Le débat politique à Madrid reste vif suite à l’afflux migratoire survenu à Sebta durant la nuit du 30 au 31 juillet 2026. Les déclarations du ministre marocain de la Justice, Abdellatif Ouahbi, concernant le statut des villes de Sebta et Melilla, continuent d’attiser les tensions en Espagne.
Mardi, M. Ouahbi avait exprimé la volonté de Rabat d’initier des pourparlers avec Madrid au sujet du statut de ces deux cités, qu’il revendique comme étant marocaines. Il avait précisé que cette question demeurait « sur la table », privilégiant une démarche de dialogue et de persévérance. Par ailleurs, il avait souligné la responsabilité de l’Espagne dans la gestion de la crise migratoire de fin juillet, notamment en ce qui concerne le rapatriement des mineurs marocains non accompagnés, rappelant que le Royaume ne saurait endosser le rôle de gardien des frontières de l’Europe.
Le Parti populaire réclame la convocation de l’ambassadrice du Maroc
Dans ce contexte, le Parti populaire (PP) est monté au créneau ce jeudi 13 août 2026, exigeant du gouvernement de Pedro Sánchez la convocation immédiate de l’ambassadrice du Maroc pour des consultations officielles. Cette demande fait suite à la réaffirmation de la position de Rabat sur les deux enclaves, ainsi qu’à la gestion de l’afflux migratoire qui a récemment touché la frontière de Sebta.
Depuis Barcelone, le député populaire Jaime de los Santos a interpellé l’exécutif en rappelant des précédents. Il a souligné que Madrid n’avait pas hésité, quelques semaines auparavant, à convoquer l’ambassadeur d’Italie après la suspension de l’accord de Schengen par Rome. M. de los Santos s’est interrogé sur l’absence d’une démarche similaire envers le Maroc, estimant que le passage massif de migrants à Sebta et les propos du ministre marocain de la Justice sur la souveraineté espagnole sur les deux villes justifiaient amplement une telle action.
Questions parlementaires et accord d’extradition
Le Parti populaire ne s’est pas limité à cette exigence. La formation a également déposé une série de questions écrites au Congrès des députés, sommant le ministre de la Présidence et de la Justice, Félix Bolaños, de s’expliquer sans délai sur l’ensemble des échanges tenus avec son homologue marocain depuis la crise migratoire survenue il y a deux semaines, ainsi que sur les suites données aux déclarations d’Abdellatif Ouahbi concernant le statut des deux enclaves.

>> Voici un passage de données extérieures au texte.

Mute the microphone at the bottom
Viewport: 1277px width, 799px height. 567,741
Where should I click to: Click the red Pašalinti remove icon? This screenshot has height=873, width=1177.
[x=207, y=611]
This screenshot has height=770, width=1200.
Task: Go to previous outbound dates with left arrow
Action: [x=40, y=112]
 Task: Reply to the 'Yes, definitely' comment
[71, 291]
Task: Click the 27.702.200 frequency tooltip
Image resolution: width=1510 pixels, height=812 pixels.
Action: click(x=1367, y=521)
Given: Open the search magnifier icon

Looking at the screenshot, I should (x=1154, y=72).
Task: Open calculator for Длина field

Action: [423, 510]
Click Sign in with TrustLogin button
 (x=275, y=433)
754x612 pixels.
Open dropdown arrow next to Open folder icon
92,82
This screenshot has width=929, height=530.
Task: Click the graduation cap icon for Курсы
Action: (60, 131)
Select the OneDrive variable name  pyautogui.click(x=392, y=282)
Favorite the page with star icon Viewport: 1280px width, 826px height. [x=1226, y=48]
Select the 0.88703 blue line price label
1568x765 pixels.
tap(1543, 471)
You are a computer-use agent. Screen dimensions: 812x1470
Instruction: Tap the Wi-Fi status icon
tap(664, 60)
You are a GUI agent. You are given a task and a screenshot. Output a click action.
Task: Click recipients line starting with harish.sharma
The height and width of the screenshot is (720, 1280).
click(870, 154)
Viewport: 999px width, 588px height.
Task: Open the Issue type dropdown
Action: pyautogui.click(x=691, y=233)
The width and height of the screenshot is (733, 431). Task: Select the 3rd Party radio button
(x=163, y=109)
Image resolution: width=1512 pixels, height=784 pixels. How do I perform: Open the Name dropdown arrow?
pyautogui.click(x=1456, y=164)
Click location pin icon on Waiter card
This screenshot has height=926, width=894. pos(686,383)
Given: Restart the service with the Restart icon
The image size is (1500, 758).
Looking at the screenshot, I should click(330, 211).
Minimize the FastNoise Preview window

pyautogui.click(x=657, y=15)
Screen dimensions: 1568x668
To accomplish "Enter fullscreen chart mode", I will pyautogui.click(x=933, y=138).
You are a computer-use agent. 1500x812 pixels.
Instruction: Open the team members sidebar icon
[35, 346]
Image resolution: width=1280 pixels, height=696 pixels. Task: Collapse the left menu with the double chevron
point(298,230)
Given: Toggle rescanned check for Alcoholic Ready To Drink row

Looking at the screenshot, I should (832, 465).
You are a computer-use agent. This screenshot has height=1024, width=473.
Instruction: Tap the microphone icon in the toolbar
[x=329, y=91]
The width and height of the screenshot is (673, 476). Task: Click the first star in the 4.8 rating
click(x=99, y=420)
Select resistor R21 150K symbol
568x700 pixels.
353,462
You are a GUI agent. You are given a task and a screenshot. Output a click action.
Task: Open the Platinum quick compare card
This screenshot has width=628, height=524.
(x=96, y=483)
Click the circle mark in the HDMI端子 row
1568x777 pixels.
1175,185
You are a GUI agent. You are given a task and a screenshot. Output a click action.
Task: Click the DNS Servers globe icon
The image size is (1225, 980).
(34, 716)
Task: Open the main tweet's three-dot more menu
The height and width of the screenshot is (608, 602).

Un autre point de discorde soulevé par le parti conservateur concerne la menace, formulée selon lui par le ministre marocain, de suspendre l’accord d’extradition liant Rabat et Madrid. Le PP considère cet instrument comme indispensable pour organiser le retour des personnes ayant franchi la clôture frontalière.
Ce dossier s’annonce complexe, pris entre une opposition espagnole cherchant à instrumentaliser ce feuilleton diplomatique contre l’exécutif, et un gouvernement Sánchez qui, pour l’heure, n’a pas cédé aux appels à la fermeté émanant de la droite.